My initial thoughts after the iPhone 5 release is that Apple has shifted it into neutral for now and is going to coast along and collect profits on the brand name it has built up (reminiscent of Sony in the 90’s). Innovation and risk has taken a back seat to shareholder placation and safety.

What does excite me is that there may be a window of opportunity for another brand to step up and wow us. Right now I see the best hope for this to happen with Nokia and the Windows Phone 8 operating system. The hardware we’ve seen in the Lumina so far is top notch and really stands out. Nokia has an opportunity to turn its fortunes around and recover from the slide it has experienced over the past several years.

The operating platform Nokia has adopted has not been seen in its final form, as Windows has not finished the latest release of W8 mobile yet. But if W8 can provide functionality and is less confining than Apple's iOS (e.g. let us natively access files in our home network), combined with fresh hardware from Nokia, the smartphone field may open up to more than just Samsung and Apple, giving Android and iOS some much needed competition.
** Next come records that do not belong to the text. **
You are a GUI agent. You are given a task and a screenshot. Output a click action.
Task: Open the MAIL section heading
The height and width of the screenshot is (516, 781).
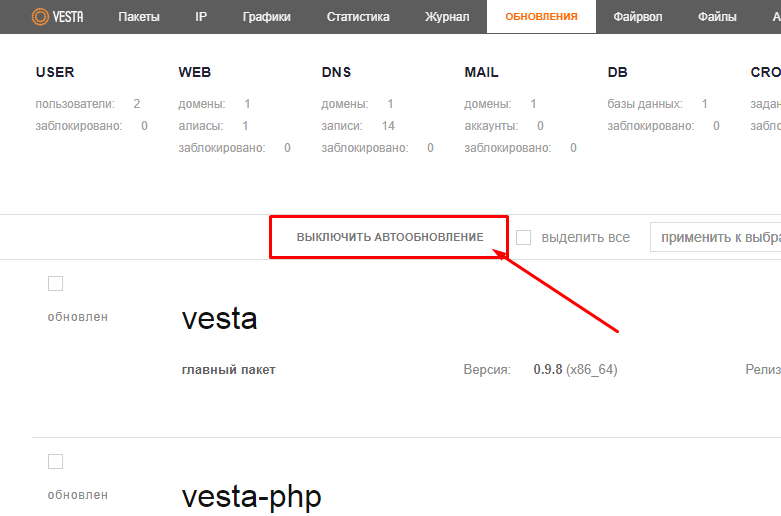(x=481, y=73)
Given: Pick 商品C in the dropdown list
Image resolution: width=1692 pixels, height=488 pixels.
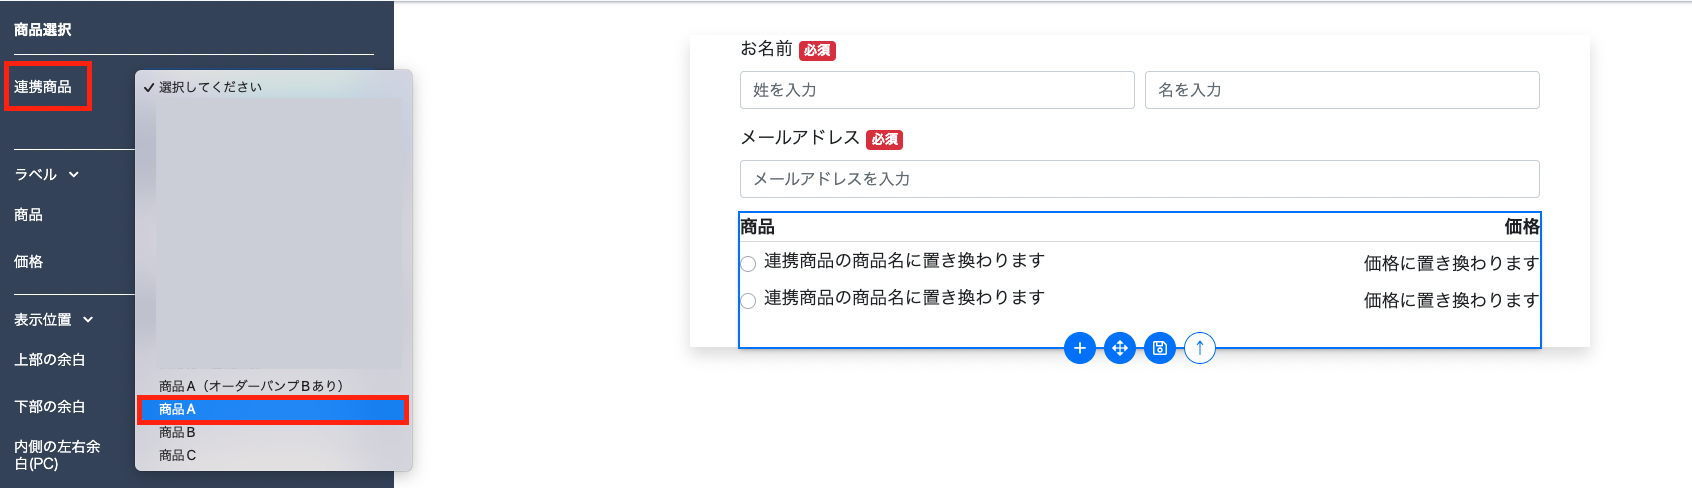Looking at the screenshot, I should coord(177,455).
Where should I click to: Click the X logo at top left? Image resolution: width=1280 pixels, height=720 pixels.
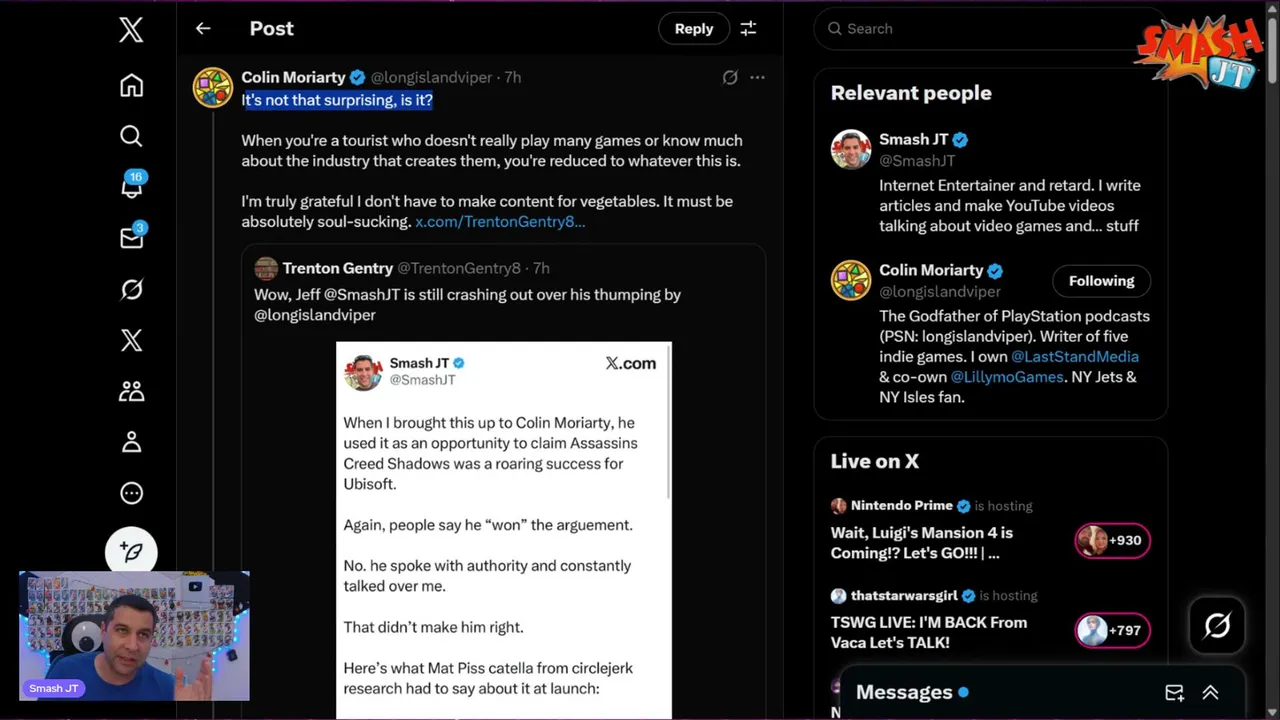point(131,30)
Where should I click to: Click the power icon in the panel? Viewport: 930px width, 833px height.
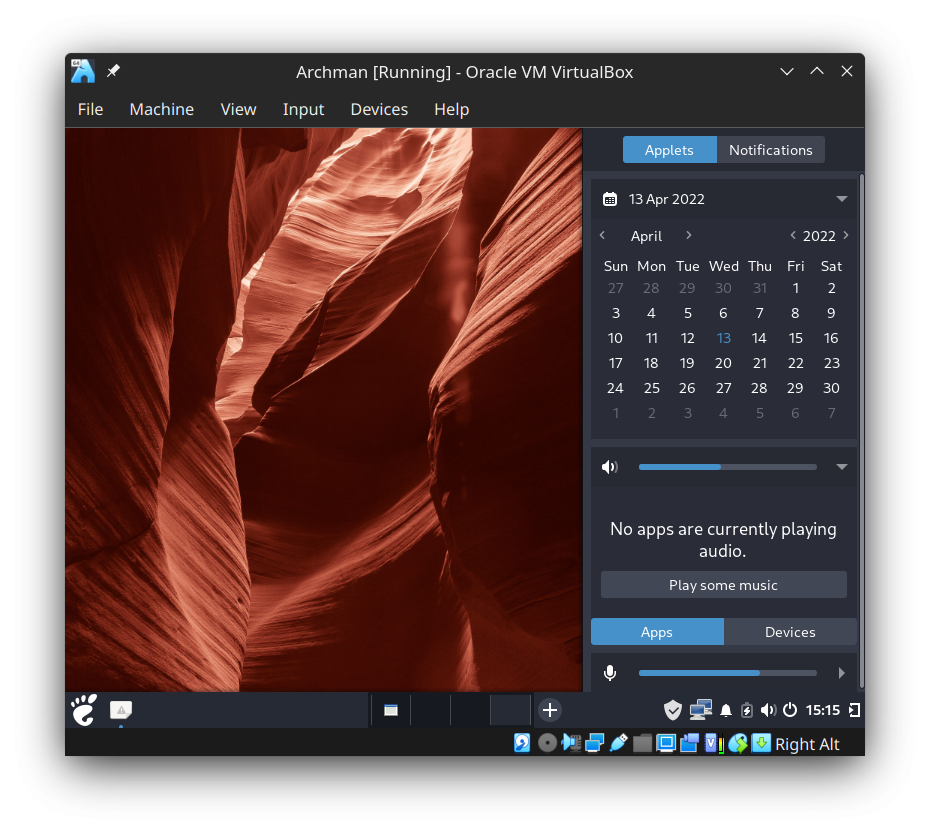790,710
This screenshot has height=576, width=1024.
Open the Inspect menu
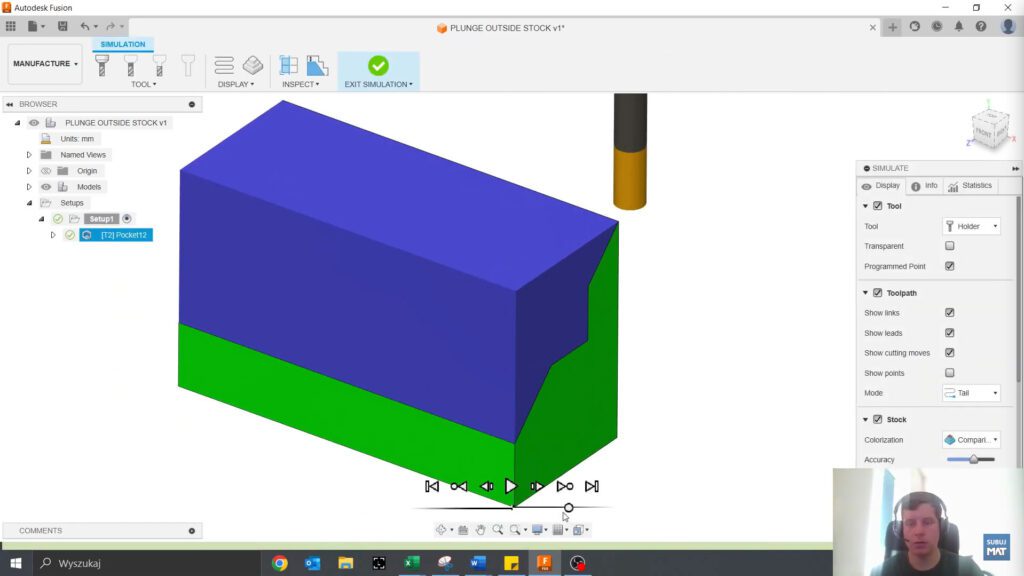pyautogui.click(x=301, y=84)

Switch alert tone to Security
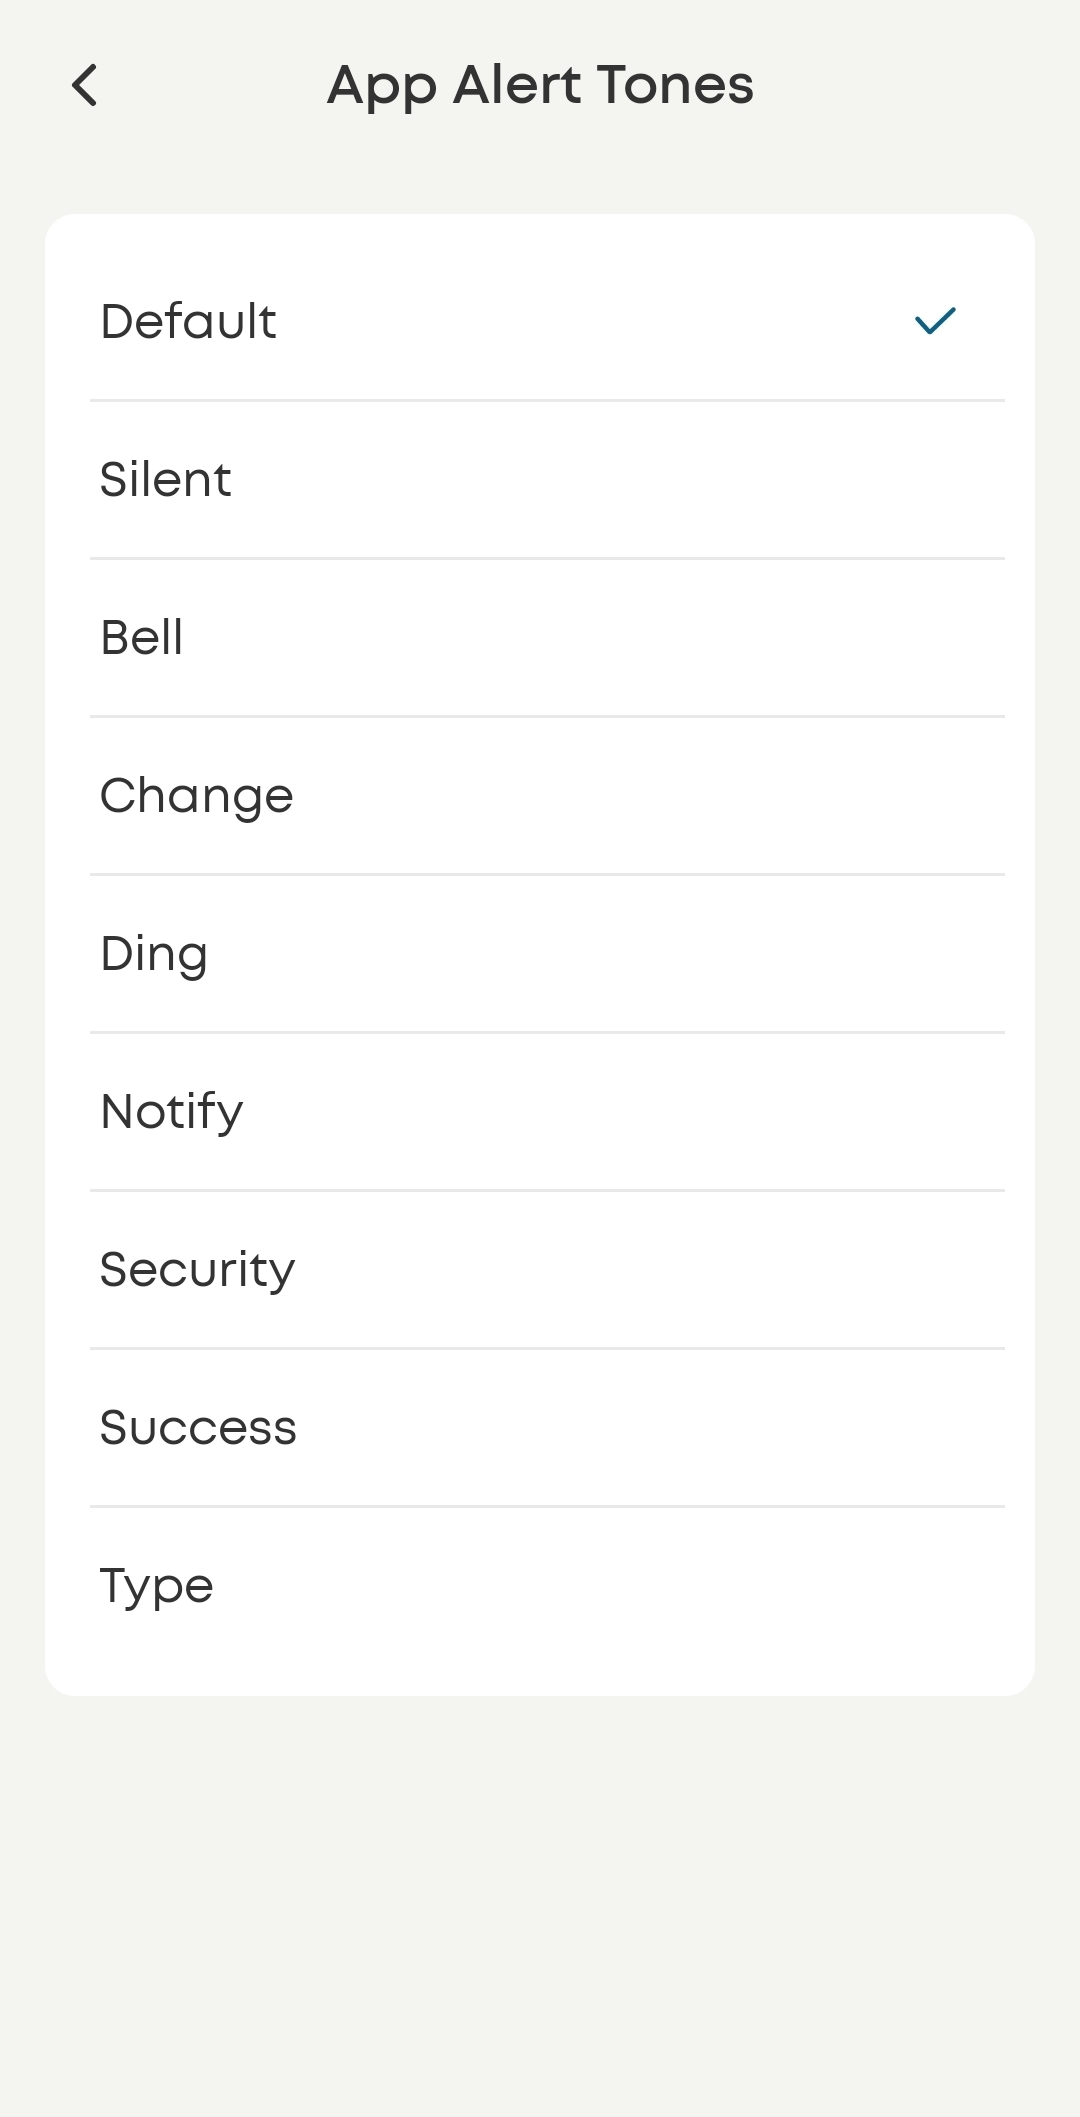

The reveal of the iPhone 5 by Tim Cook and company didn’t seem to provide a compelling reason for people to upgrade their existing phones for iPhone 5. Maybe Apple's strategy was to mop up the remaining 3G and 3Gs owners coming off of contract and that didn’t upgrade to the 4S last year. The proof will be in the sales. With the busy final quarter approaching, as always, consumers will have the final say.